Advice for White Men

Niyonu Spann, founder of Beyond Diversity 101, talks about her idea of heaven and how she invites everyone (including white men) to fully bring it.

Jon Watts

Jon Watts launched and directed the QuakerSpeak project for its first 6 seasons. Keep up to date with Jon’s work at his website.

8 thoughts on “Advice for White Men

  1. Thank you Niyonu! You advice is heard and accepted. And your compassion for and understanding of the challenges for white men so very much appreciated. In the Light, John

  2. Woot wooooot from one of the white middle class women that Niyonu refers to. This is one of the best things I’ve heard/seen ever. Yes, I too feel I need to bring it, and to hold the space for others to bring it. Fully. I’m not as bold as Niyonu, but I am feeling this message! The kingdom of god/spirit is that kind of place. Thank you.

  3. We need to get to the time when a person can just be a person, and not a representative of the category of White Male, carrying all the baggage of centuries of people he has no connection to. To view people by race and gender is racist and sexist. Glad to hear a voice that’s working towards that time.

  4. Easy to translate this to a lot of parts of my life.

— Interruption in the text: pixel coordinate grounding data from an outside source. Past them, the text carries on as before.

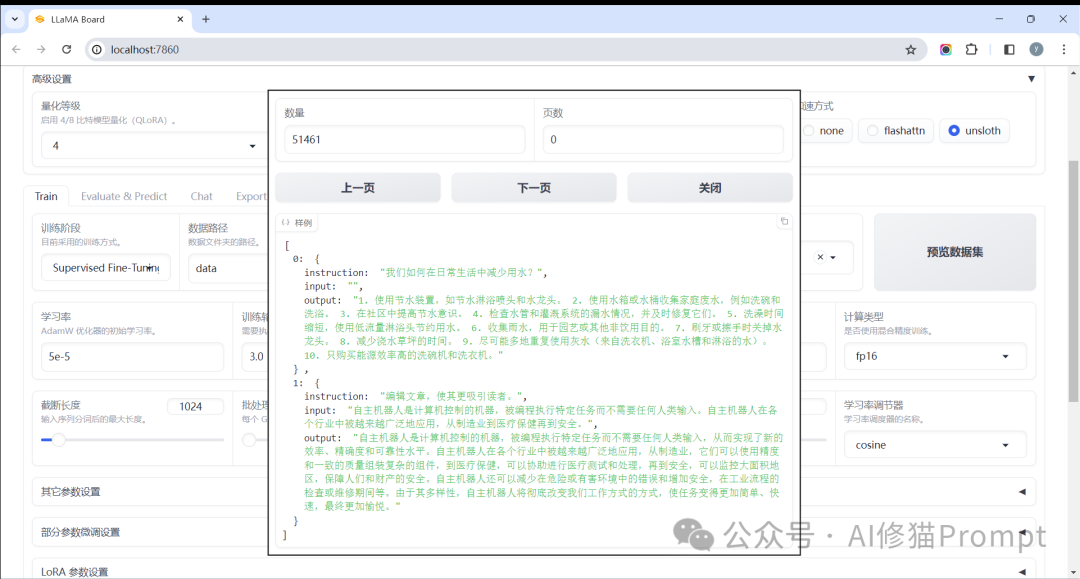The image size is (1080, 579).
Task: Click the 关闭 close button
Action: (x=710, y=188)
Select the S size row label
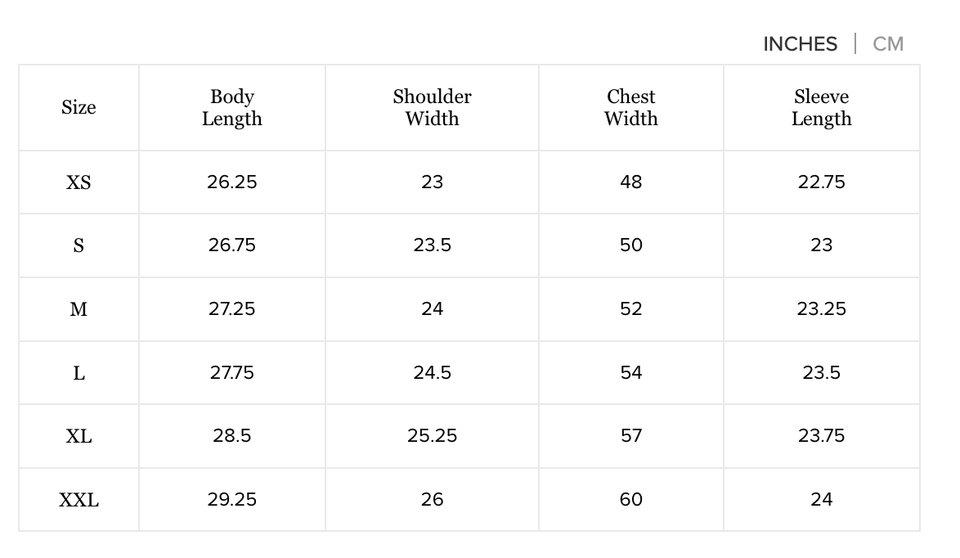 click(x=79, y=245)
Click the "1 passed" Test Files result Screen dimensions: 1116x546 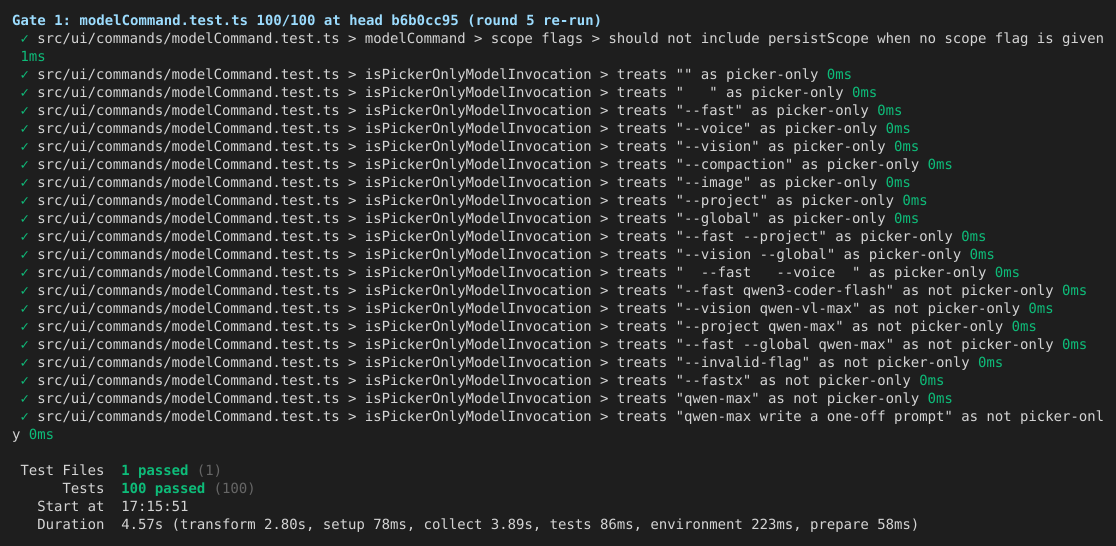pos(154,471)
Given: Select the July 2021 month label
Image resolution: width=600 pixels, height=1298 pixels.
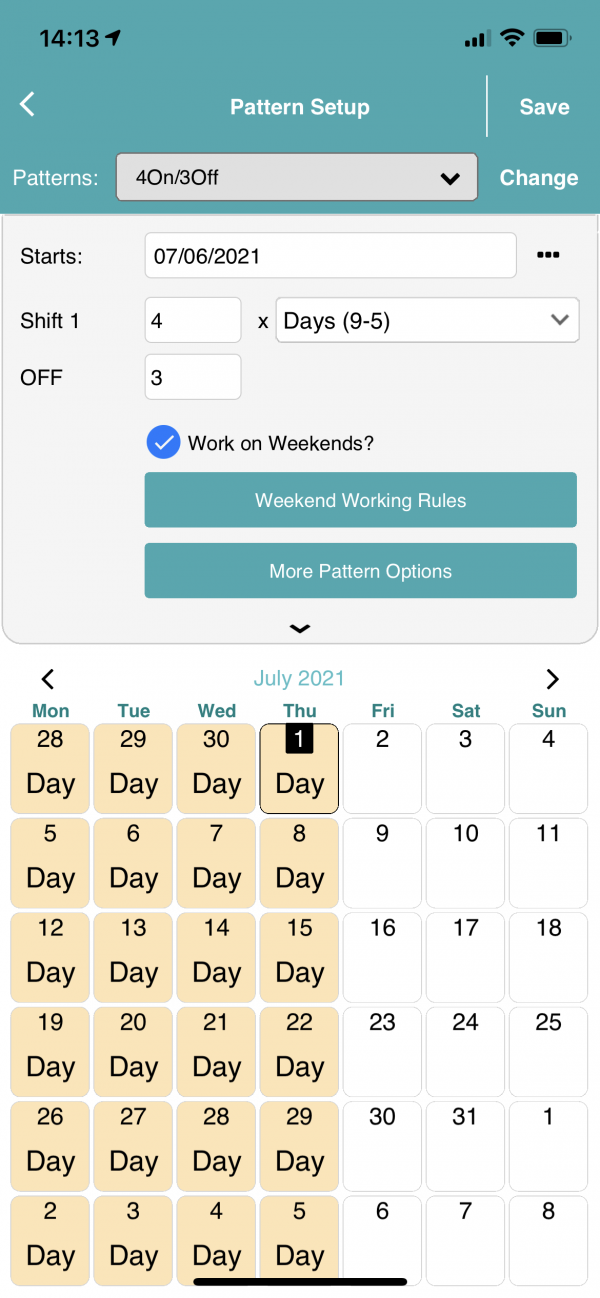Looking at the screenshot, I should (299, 678).
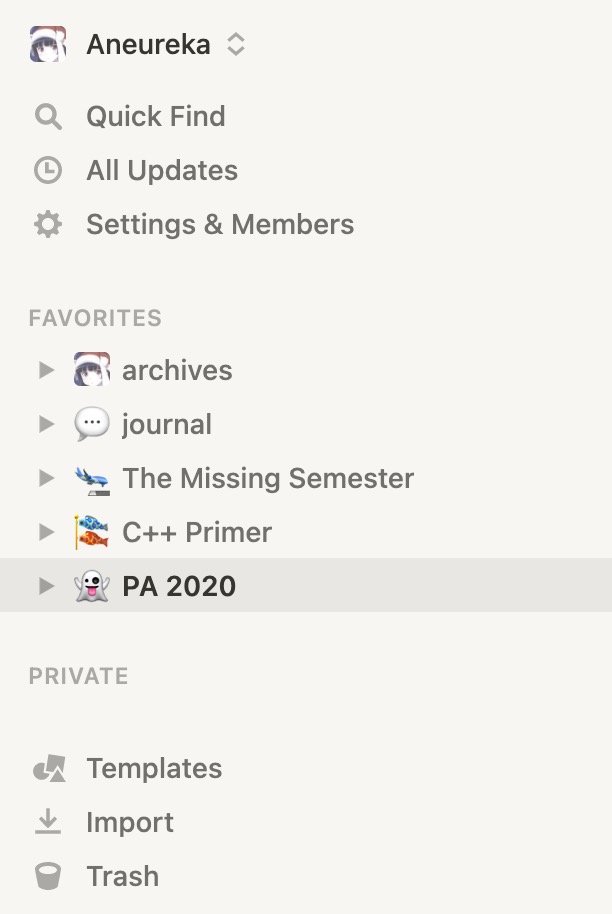The width and height of the screenshot is (612, 914).
Task: Click the Import download arrow icon
Action: (x=47, y=823)
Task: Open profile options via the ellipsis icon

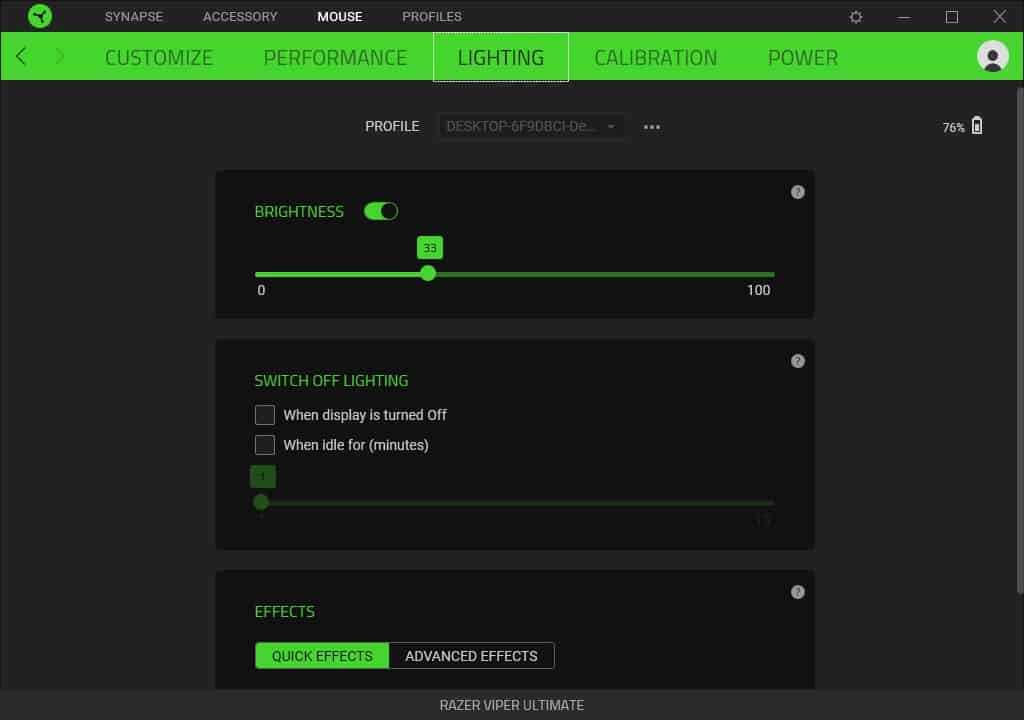Action: (651, 126)
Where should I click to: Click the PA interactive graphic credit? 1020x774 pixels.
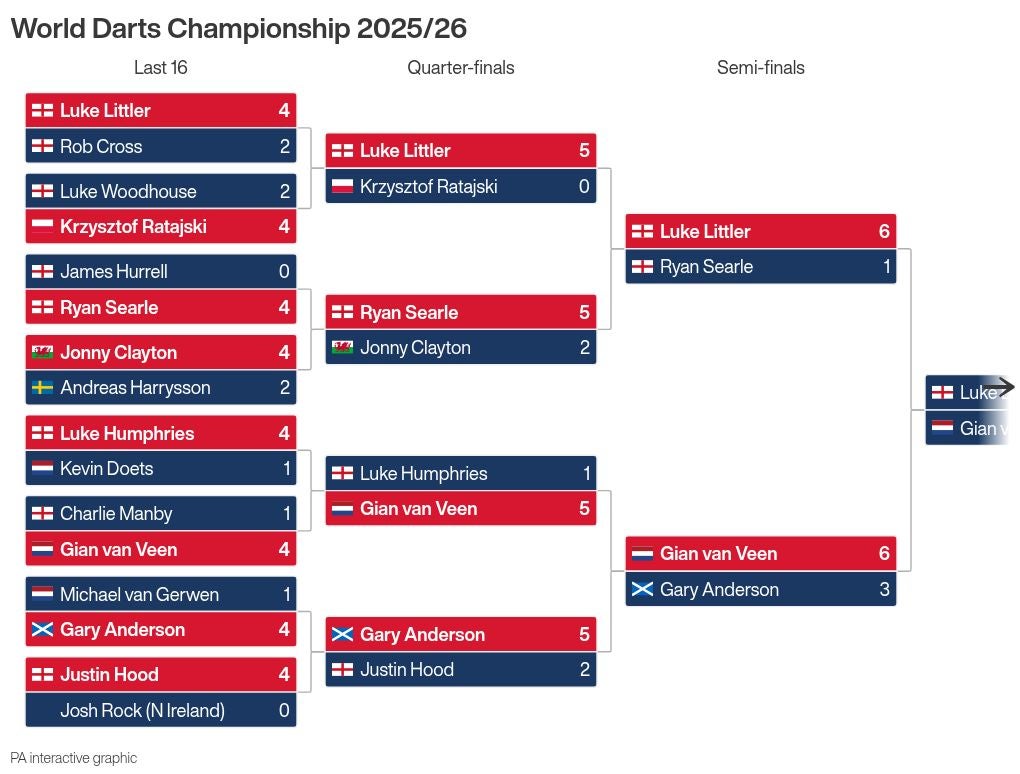pyautogui.click(x=73, y=758)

As a manager, I can’t be the best CEO that I can be until everyone on our staff feels comfortable and safe to bring their true selves fully to the workplace and to the process of creating the best community/organization that we can be — as a wife and mother, as a friend and as a Friend…

  5. Niyonu has a way of observing the culture of a place and seeing how it includes or alienates people who find themselves in it. She also has a way of listening deeply and then speaking the truth which she has heard. Thanks, Niyonu, for naming what so often goes unnamed! It just struck me that this interview is provocative enough that it would be worthy of another video — perhaps with a panel of respondents, including Niyonu, discussing together what she has raised!

  6. I guess I just don’t understand Spann’s juxtaposition between acting “humble” and acting “full up”/”bring it.” Is she saying that white men can’t be themselves, full up, AND listen with humility when a woman in their lives talks about gender dynamics? That women, by expressing themselves and airing their own hurts, are preventing men from being their whole selves? If so, I very much disagree and think this is a toxic way to think about both gender and social justice work. Maybe I’m misinterpreting her though?

  7. As a 76 year old woman who has witnessed the beginnings of a liberation of women for the past 50 some years, I applaud Niyonu’s take on what it has done to white men. As we women have become stronger and more whole, the white men have frequently been left behind. Her approach has the potential to begin freeing them as well.